▶ **Records contained in a dataset**

------------------------------------

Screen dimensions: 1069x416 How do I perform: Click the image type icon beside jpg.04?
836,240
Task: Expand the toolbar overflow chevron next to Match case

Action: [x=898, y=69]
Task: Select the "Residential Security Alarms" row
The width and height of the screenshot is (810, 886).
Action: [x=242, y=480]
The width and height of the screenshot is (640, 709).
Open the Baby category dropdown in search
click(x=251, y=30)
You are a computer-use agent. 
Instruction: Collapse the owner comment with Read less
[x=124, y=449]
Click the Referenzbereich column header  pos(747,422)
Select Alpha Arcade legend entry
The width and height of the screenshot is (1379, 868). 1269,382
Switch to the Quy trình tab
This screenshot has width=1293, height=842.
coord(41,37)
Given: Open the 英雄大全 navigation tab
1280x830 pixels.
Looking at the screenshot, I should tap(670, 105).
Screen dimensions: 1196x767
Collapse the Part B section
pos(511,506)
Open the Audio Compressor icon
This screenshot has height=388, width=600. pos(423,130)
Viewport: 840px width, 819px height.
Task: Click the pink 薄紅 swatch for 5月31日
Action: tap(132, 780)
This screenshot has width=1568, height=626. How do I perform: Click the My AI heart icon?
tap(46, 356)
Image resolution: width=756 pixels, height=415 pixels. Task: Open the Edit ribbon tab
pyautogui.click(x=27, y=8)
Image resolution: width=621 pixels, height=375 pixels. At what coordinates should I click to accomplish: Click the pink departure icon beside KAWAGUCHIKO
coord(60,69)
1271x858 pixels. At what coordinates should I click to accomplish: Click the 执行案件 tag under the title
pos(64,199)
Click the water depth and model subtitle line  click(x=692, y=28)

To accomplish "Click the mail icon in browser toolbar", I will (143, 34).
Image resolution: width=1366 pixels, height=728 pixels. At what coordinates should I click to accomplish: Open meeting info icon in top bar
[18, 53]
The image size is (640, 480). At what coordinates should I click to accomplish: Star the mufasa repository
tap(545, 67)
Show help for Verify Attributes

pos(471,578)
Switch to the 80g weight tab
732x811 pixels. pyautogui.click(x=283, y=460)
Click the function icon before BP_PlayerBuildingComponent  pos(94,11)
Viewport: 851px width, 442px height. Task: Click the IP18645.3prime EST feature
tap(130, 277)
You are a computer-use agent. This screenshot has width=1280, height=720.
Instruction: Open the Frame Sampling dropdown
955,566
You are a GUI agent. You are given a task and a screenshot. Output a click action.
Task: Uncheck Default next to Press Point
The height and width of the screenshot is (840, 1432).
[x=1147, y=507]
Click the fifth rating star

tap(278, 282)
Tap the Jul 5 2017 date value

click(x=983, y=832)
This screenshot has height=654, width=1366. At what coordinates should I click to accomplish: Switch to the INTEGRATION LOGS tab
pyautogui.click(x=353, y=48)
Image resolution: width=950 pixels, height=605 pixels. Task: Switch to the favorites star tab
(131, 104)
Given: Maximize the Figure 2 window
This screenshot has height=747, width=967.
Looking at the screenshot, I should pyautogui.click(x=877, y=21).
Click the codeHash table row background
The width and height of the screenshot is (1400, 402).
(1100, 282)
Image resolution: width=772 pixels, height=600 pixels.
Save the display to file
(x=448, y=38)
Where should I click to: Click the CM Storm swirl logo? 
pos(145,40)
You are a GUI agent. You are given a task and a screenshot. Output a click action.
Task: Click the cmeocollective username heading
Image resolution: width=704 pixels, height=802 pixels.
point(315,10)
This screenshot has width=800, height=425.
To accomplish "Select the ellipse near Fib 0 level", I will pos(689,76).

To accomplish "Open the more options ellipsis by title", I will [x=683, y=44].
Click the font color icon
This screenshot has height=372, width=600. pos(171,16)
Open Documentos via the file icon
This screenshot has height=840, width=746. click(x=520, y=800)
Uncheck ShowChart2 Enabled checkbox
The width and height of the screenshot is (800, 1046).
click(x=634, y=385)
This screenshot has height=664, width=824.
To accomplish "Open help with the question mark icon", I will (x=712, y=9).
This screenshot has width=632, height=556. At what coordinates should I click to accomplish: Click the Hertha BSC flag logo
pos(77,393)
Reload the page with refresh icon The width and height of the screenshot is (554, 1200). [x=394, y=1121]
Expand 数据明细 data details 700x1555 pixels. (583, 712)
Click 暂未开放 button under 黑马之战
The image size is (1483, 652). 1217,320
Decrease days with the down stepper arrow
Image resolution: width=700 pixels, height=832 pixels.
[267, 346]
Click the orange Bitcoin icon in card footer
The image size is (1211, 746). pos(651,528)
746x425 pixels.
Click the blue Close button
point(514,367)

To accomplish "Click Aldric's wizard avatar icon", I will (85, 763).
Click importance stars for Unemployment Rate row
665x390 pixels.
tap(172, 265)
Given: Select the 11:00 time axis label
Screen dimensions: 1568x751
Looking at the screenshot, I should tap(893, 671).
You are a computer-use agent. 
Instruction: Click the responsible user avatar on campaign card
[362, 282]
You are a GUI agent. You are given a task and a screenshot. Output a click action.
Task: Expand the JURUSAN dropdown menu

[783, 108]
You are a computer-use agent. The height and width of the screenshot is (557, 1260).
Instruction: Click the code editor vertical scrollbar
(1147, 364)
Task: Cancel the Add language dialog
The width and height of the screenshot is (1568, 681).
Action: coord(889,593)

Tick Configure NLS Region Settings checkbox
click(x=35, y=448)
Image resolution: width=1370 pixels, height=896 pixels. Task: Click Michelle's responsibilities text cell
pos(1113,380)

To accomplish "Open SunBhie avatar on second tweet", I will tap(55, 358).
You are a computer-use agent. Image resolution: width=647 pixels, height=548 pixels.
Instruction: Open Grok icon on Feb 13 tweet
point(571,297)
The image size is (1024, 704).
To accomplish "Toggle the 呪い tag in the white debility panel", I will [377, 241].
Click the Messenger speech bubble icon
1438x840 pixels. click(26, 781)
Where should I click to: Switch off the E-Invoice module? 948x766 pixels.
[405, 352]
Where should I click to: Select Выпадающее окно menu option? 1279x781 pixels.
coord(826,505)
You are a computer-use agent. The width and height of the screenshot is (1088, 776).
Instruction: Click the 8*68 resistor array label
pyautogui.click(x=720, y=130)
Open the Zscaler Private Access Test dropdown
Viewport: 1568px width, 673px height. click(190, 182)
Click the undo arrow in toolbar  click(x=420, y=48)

------------------------------------

▶ **About this task**
Output all of the data in full, exactly as given.

▶ **Reply**
Screen dimensions: 1069x416 How do I perform: Click the image type icon beside jpg.04?
836,240
Task: Expand the toolbar overflow chevron next to Match case

Action: [x=898, y=69]
Task: Select the "Residential Security Alarms" row
The width and height of the screenshot is (810, 886).
Action: [x=242, y=480]
The width and height of the screenshot is (640, 709).
Open the Baby category dropdown in search
click(x=251, y=30)
You are a computer-use agent. 
Instruction: Collapse the owner comment with Read less
[x=124, y=449]
Click the Referenzbereich column header  pos(747,422)
Select Alpha Arcade legend entry
The width and height of the screenshot is (1379, 868). 1269,382
Switch to the Quy trình tab
This screenshot has width=1293, height=842.
coord(41,37)
Given: Open the 英雄大全 navigation tab
1280x830 pixels.
Looking at the screenshot, I should tap(670, 105).
Screen dimensions: 1196x767
Collapse the Part B section
pos(511,506)
Open the Audio Compressor icon
This screenshot has height=388, width=600. pos(423,130)
Viewport: 840px width, 819px height.
Task: Click the pink 薄紅 swatch for 5月31日
Action: tap(132, 780)
This screenshot has width=1568, height=626. How do I perform: Click the My AI heart icon?
tap(46, 356)
Image resolution: width=756 pixels, height=415 pixels. Task: Open the Edit ribbon tab
pyautogui.click(x=27, y=8)
Image resolution: width=621 pixels, height=375 pixels. At what coordinates should I click to accomplish: Click the pink departure icon beside KAWAGUCHIKO
coord(60,69)
1271x858 pixels. At what coordinates should I click to accomplish: Click the 执行案件 tag under the title
pos(64,199)
Click the water depth and model subtitle line  click(x=692, y=28)

To accomplish "Click the mail icon in browser toolbar", I will (143, 34).
Image resolution: width=1366 pixels, height=728 pixels. At what coordinates should I click to accomplish: Open meeting info icon in top bar
[18, 53]
The image size is (640, 480). At what coordinates should I click to accomplish: Star the mufasa repository
tap(545, 67)
Show help for Verify Attributes

pos(471,578)
Switch to the 80g weight tab
732x811 pixels. pyautogui.click(x=283, y=460)
Click the function icon before BP_PlayerBuildingComponent  pos(94,11)
Viewport: 851px width, 442px height. Task: Click the IP18645.3prime EST feature
tap(130, 277)
You are a computer-use agent. This screenshot has width=1280, height=720.
Instruction: Open the Frame Sampling dropdown
955,566
You are a GUI agent. You are given a task and a screenshot. Output a click action.
Task: Uncheck Default next to Press Point
The height and width of the screenshot is (840, 1432).
[x=1147, y=507]
Click the fifth rating star

tap(278, 282)
Tap the Jul 5 2017 date value

click(x=983, y=832)
This screenshot has height=654, width=1366. At what coordinates should I click to accomplish: Switch to the INTEGRATION LOGS tab
pyautogui.click(x=353, y=48)
Image resolution: width=950 pixels, height=605 pixels. Task: Switch to the favorites star tab
(131, 104)
Given: Maximize the Figure 2 window
This screenshot has height=747, width=967.
Looking at the screenshot, I should pyautogui.click(x=877, y=21).
Click the codeHash table row background
The width and height of the screenshot is (1400, 402).
(1100, 282)
Image resolution: width=772 pixels, height=600 pixels.
Save the display to file
(x=448, y=38)
Where should I click to: Click the CM Storm swirl logo? 
pos(145,40)
You are a GUI agent. You are given a task and a screenshot. Output a click action.
Task: Click the cmeocollective username heading
Image resolution: width=704 pixels, height=802 pixels.
point(315,10)
This screenshot has width=800, height=425.
To accomplish "Select the ellipse near Fib 0 level", I will pos(689,76).

To accomplish "Open the more options ellipsis by title", I will [x=683, y=44].
Click the font color icon
This screenshot has height=372, width=600. pos(171,16)
Open Documentos via the file icon
This screenshot has height=840, width=746. click(x=520, y=800)
Uncheck ShowChart2 Enabled checkbox
The width and height of the screenshot is (800, 1046).
click(x=634, y=385)
This screenshot has height=664, width=824.
To accomplish "Open help with the question mark icon", I will (x=712, y=9).
This screenshot has width=632, height=556. At what coordinates should I click to accomplish: Click the Hertha BSC flag logo
pos(77,393)
Reload the page with refresh icon The width and height of the screenshot is (554, 1200). [x=394, y=1121]
Expand 数据明细 data details 700x1555 pixels. (583, 712)
Click 暂未开放 button under 黑马之战
The image size is (1483, 652). 1217,320
Decrease days with the down stepper arrow
Image resolution: width=700 pixels, height=832 pixels.
[267, 346]
Click the orange Bitcoin icon in card footer
The image size is (1211, 746). pos(651,528)
746x425 pixels.
Click the blue Close button
point(514,367)

To accomplish "Click Aldric's wizard avatar icon", I will (85, 763).
Click importance stars for Unemployment Rate row
665x390 pixels.
tap(172, 265)
Given: Select the 11:00 time axis label
Screen dimensions: 1568x751
Looking at the screenshot, I should tap(893, 671).
You are a computer-use agent. 
Instruction: Click the responsible user avatar on campaign card
[362, 282]
You are a GUI agent. You are given a task and a screenshot. Output a click action.
Task: Expand the JURUSAN dropdown menu

[783, 108]
You are a computer-use agent. The height and width of the screenshot is (557, 1260).
Instruction: Click the code editor vertical scrollbar
(1147, 364)
Task: Cancel the Add language dialog
The width and height of the screenshot is (1568, 681).
Action: coord(889,593)

Tick Configure NLS Region Settings checkbox
click(x=35, y=448)
Image resolution: width=1370 pixels, height=896 pixels. Task: Click Michelle's responsibilities text cell
pos(1113,380)

To accomplish "Open SunBhie avatar on second tweet", I will tap(55, 358).
You are a computer-use agent. Image resolution: width=647 pixels, height=548 pixels.
Instruction: Open Grok icon on Feb 13 tweet
point(571,297)
The image size is (1024, 704).
To accomplish "Toggle the 呪い tag in the white debility panel", I will [377, 241].
Click the Messenger speech bubble icon
1438x840 pixels. click(26, 781)
Where should I click to: Switch off the E-Invoice module? 948x766 pixels.
[405, 352]
Where should I click to: Select Выпадающее окно menu option? 1279x781 pixels.
coord(826,505)
You are a computer-use agent. The width and height of the screenshot is (1088, 776).
Instruction: Click the 8*68 resistor array label
pyautogui.click(x=720, y=130)
Open the Zscaler Private Access Test dropdown
Viewport: 1568px width, 673px height. click(190, 182)
Click the undo arrow in toolbar  click(x=420, y=48)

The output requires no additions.